45% decrease in depression, 10X greater prescription med compliance . . . thank you, bot
Roashan cited a study of mental resiliency among young people where a chatbot “delivered stunning results,” arguably even better results than human mental health professionals (especially when one assesses those results in terms of relative value). In the study, telehealth users who chatted with the bot experienced a 45% decrease in depression. At the same time, prescription medication compliance increased tenfold.
Roashan isn’t suggesting replacing mental health professionals with chatbots. Rather, he is pointing to the data as underscoring the benefit of thoughtful automation.
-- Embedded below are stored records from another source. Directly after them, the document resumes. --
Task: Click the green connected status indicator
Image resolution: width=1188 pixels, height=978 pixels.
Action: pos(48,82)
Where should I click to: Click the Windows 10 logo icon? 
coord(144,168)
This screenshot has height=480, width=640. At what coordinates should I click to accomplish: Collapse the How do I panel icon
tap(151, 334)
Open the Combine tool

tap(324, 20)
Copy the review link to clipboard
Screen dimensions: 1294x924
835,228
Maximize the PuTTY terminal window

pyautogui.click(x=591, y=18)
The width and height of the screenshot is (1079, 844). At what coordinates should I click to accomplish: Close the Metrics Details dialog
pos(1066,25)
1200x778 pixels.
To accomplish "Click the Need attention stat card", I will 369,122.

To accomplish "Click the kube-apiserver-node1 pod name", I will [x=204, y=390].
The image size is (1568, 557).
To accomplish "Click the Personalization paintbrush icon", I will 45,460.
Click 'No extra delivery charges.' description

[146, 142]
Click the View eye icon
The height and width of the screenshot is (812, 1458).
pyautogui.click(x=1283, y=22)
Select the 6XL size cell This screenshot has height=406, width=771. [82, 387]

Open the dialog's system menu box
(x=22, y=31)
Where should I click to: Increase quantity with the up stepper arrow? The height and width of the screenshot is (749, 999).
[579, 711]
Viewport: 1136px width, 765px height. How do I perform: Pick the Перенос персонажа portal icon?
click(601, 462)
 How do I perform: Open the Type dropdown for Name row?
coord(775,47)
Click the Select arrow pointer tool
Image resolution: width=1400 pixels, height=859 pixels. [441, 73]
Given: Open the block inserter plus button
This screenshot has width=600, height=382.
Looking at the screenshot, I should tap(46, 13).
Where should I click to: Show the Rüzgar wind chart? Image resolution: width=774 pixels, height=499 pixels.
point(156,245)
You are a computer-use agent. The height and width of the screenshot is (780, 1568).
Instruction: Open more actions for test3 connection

The participants in the study often logged in for sessions overnight or in the wee hours of the morning, often shared highly sensitive or personal topics, and indicated that their preference was to speak with a bot.
“Chatbots can deliver value, but only in some parts of the healthcare value chain,” Roashan told Healthcare IT News. “The next big step for these automated services is to include voice, and there are plenty of companies working with Alexa to do exactly this.”
AI is barred from diagnosing patients . . . but it can assist human diagnosticians
Although the U.S. Food and Drug Administration (FDA) prohibits a device to hand down a diagnosis to a patient without the involvement of an actual doctor (no matter how intelligent the artificial intelligence may be), telemedicine experts predict that AI will dramatically alter the healthcare landscape in the near future.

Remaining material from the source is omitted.